DIRECTIONS:
The lines from the start of the records through the one containing "Given: Click the Name input field" are to be restated word for word; please include both ends.
● ● ● ●
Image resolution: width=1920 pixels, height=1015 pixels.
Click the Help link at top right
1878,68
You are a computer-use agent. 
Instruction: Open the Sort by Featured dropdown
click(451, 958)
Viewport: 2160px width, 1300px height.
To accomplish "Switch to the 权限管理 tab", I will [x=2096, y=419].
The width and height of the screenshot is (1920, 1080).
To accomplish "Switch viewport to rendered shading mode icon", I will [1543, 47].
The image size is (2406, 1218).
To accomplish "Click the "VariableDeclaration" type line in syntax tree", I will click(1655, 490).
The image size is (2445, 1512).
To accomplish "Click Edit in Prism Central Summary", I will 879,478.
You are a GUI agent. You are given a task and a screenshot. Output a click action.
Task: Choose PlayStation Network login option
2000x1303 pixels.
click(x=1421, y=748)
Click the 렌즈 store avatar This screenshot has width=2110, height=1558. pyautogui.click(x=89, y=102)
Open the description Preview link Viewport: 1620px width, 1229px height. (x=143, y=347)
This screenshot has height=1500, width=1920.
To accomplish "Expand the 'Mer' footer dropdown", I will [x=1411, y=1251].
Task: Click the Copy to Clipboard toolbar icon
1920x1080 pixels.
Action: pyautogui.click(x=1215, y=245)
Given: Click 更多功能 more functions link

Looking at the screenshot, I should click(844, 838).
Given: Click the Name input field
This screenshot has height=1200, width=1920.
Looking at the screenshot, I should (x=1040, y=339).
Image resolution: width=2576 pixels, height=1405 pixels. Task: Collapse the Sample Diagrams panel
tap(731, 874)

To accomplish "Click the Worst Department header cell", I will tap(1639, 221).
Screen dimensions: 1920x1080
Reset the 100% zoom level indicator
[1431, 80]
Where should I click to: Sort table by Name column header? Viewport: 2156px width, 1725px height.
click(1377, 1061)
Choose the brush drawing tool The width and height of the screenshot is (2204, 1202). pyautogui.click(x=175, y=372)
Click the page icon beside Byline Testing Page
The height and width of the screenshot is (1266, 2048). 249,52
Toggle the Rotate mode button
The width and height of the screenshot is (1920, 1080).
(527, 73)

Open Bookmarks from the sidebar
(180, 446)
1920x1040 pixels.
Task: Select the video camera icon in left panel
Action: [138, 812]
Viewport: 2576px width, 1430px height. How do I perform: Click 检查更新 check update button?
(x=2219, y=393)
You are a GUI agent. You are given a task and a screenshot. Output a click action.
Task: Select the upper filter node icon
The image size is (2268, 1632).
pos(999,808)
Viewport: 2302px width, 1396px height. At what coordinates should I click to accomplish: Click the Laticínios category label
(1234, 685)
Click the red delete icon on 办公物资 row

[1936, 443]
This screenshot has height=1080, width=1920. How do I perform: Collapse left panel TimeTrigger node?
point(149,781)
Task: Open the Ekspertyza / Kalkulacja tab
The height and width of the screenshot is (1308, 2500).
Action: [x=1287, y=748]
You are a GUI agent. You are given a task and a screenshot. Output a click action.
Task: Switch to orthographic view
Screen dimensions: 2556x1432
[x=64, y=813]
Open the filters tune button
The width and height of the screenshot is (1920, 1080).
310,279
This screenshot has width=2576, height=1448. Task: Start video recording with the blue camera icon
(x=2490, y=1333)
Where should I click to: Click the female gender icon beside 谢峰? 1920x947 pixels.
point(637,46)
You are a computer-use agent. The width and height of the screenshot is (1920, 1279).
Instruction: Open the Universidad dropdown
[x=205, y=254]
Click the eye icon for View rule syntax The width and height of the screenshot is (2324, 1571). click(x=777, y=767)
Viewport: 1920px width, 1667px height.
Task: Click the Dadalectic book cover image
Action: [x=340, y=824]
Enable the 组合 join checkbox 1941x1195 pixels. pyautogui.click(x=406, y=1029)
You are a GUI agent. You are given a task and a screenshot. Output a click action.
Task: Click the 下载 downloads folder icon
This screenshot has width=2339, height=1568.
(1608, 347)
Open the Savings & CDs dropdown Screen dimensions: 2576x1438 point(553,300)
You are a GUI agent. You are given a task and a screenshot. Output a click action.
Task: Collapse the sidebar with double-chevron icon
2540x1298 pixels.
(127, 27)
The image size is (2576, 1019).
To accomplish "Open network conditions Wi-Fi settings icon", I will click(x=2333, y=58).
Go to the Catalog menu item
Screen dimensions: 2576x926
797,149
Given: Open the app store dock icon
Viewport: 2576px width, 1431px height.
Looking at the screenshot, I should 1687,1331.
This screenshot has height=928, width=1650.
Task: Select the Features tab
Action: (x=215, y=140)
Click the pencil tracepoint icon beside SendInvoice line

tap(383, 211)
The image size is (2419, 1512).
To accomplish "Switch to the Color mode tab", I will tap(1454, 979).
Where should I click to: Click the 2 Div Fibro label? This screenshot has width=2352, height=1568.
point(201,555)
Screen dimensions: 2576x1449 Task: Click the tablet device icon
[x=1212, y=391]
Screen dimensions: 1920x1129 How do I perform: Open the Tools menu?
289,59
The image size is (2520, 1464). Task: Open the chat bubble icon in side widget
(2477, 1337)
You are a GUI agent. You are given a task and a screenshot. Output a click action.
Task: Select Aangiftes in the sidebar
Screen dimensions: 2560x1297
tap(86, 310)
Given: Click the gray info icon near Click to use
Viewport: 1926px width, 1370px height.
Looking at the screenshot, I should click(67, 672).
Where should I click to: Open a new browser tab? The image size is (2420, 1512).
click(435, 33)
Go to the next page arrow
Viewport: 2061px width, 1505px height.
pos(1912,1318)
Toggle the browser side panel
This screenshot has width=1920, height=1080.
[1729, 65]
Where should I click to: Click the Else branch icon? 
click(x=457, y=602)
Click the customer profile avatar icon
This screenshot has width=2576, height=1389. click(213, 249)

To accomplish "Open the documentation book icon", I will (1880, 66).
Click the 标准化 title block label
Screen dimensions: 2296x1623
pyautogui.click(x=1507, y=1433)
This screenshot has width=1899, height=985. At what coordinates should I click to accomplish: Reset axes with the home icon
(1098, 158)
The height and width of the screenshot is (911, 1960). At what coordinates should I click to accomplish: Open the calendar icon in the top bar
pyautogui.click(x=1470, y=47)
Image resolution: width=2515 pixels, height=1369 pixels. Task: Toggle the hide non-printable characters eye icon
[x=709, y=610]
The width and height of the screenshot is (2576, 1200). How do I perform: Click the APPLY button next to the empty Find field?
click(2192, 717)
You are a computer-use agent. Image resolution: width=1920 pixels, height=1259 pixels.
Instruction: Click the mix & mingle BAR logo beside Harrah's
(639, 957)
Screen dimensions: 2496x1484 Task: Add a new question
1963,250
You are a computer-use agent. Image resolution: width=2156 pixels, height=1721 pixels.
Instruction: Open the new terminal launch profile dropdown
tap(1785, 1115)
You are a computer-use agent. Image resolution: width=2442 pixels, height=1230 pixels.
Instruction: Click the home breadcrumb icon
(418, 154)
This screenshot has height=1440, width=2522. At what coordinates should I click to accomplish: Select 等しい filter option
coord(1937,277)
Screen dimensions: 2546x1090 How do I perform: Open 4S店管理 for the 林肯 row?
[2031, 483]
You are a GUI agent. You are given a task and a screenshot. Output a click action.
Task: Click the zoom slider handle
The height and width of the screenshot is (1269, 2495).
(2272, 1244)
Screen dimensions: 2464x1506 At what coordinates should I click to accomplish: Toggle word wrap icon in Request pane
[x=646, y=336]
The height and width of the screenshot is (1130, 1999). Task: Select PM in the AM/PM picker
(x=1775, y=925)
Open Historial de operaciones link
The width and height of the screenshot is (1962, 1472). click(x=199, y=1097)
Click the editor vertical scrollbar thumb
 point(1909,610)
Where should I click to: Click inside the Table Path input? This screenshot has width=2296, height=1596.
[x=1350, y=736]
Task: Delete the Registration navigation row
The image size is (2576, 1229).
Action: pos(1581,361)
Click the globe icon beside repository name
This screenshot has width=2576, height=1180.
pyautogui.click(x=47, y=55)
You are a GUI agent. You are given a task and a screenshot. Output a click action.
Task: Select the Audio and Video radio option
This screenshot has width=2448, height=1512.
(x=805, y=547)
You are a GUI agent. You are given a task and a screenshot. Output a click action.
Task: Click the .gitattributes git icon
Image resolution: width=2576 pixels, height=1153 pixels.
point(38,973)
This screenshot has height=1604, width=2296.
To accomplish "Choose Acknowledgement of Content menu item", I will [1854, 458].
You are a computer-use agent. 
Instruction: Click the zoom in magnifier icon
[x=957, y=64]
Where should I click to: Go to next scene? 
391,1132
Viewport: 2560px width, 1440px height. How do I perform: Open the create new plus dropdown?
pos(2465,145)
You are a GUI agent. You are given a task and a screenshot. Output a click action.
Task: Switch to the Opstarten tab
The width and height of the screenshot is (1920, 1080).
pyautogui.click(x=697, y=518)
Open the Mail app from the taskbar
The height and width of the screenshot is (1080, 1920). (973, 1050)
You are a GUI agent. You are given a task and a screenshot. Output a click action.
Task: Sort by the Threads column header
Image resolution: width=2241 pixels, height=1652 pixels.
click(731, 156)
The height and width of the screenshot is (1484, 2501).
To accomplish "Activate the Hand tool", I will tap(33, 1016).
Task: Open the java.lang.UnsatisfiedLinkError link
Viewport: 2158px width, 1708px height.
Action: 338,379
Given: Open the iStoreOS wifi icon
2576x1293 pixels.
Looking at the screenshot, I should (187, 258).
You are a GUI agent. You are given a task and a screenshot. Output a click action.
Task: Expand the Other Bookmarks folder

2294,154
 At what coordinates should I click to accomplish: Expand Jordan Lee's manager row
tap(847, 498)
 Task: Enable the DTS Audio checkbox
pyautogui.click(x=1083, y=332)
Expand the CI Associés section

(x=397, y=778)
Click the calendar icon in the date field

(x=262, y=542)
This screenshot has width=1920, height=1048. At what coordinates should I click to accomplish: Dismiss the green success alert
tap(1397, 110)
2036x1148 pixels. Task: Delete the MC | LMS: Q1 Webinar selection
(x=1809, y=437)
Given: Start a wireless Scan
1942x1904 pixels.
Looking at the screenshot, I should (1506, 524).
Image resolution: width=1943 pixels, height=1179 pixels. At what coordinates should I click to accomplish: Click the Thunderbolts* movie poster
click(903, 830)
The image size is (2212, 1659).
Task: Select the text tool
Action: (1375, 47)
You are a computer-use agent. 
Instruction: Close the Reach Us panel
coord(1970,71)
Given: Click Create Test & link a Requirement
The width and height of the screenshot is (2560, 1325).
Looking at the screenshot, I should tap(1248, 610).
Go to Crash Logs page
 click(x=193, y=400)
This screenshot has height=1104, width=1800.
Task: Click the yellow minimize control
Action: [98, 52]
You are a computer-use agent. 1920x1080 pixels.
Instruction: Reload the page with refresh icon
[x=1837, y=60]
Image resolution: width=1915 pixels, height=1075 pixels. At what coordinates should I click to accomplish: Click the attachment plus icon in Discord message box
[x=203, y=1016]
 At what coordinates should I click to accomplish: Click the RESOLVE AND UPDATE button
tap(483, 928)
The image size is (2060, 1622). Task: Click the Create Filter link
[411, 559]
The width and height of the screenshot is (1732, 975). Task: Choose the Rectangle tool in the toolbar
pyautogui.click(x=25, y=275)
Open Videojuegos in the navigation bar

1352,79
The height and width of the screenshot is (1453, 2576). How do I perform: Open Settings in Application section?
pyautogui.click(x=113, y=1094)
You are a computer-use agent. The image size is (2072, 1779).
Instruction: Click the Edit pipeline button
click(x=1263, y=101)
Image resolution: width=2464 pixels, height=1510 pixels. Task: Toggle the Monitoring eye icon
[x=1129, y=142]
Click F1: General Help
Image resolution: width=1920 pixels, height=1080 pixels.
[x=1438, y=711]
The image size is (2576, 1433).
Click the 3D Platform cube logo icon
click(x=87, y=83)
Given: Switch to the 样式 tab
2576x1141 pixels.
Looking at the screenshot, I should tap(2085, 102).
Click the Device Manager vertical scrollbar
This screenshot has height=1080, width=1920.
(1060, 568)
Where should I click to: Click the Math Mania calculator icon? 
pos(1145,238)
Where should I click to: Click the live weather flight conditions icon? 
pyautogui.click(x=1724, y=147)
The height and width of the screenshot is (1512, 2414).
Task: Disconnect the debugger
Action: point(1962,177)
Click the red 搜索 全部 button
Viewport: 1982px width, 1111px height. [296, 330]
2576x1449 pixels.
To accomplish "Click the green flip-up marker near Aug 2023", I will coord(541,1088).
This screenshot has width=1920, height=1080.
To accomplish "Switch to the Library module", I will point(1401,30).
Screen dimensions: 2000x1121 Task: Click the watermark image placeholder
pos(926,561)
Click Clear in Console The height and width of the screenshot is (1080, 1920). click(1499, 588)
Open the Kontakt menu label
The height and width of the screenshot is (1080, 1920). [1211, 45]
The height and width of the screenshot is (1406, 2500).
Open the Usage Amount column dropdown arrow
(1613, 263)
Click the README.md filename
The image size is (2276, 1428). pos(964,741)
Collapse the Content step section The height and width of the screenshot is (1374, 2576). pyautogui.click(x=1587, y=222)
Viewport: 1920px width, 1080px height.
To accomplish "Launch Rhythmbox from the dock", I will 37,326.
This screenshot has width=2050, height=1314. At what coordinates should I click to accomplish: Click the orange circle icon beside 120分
● ● ● ●
EXPECTED ANSWER:
Image resolution: width=1920 pixels, height=1015 pixels.
Click the Help link at top right
1878,68
You are a computer-use agent. 
Instruction: Open the Sort by Featured dropdown
click(451, 958)
Viewport: 2160px width, 1300px height.
To accomplish "Switch to the 权限管理 tab", I will [x=2096, y=419].
The width and height of the screenshot is (1920, 1080).
To accomplish "Switch viewport to rendered shading mode icon", I will [1543, 47].
The image size is (2406, 1218).
To accomplish "Click the "VariableDeclaration" type line in syntax tree", I will click(1655, 490).
The image size is (2445, 1512).
To accomplish "Click Edit in Prism Central Summary", I will 879,478.
You are a GUI agent. You are given a task and a screenshot. Output a click action.
Task: Choose PlayStation Network login option
2000x1303 pixels.
click(x=1421, y=748)
Click the 렌즈 store avatar This screenshot has width=2110, height=1558. pyautogui.click(x=89, y=102)
Open the description Preview link Viewport: 1620px width, 1229px height. (x=143, y=347)
This screenshot has height=1500, width=1920.
To accomplish "Expand the 'Mer' footer dropdown", I will [x=1411, y=1251].
Task: Click the Copy to Clipboard toolbar icon
1920x1080 pixels.
Action: pyautogui.click(x=1215, y=245)
Given: Click 更多功能 more functions link

Looking at the screenshot, I should click(844, 838).
Given: Click the Name input field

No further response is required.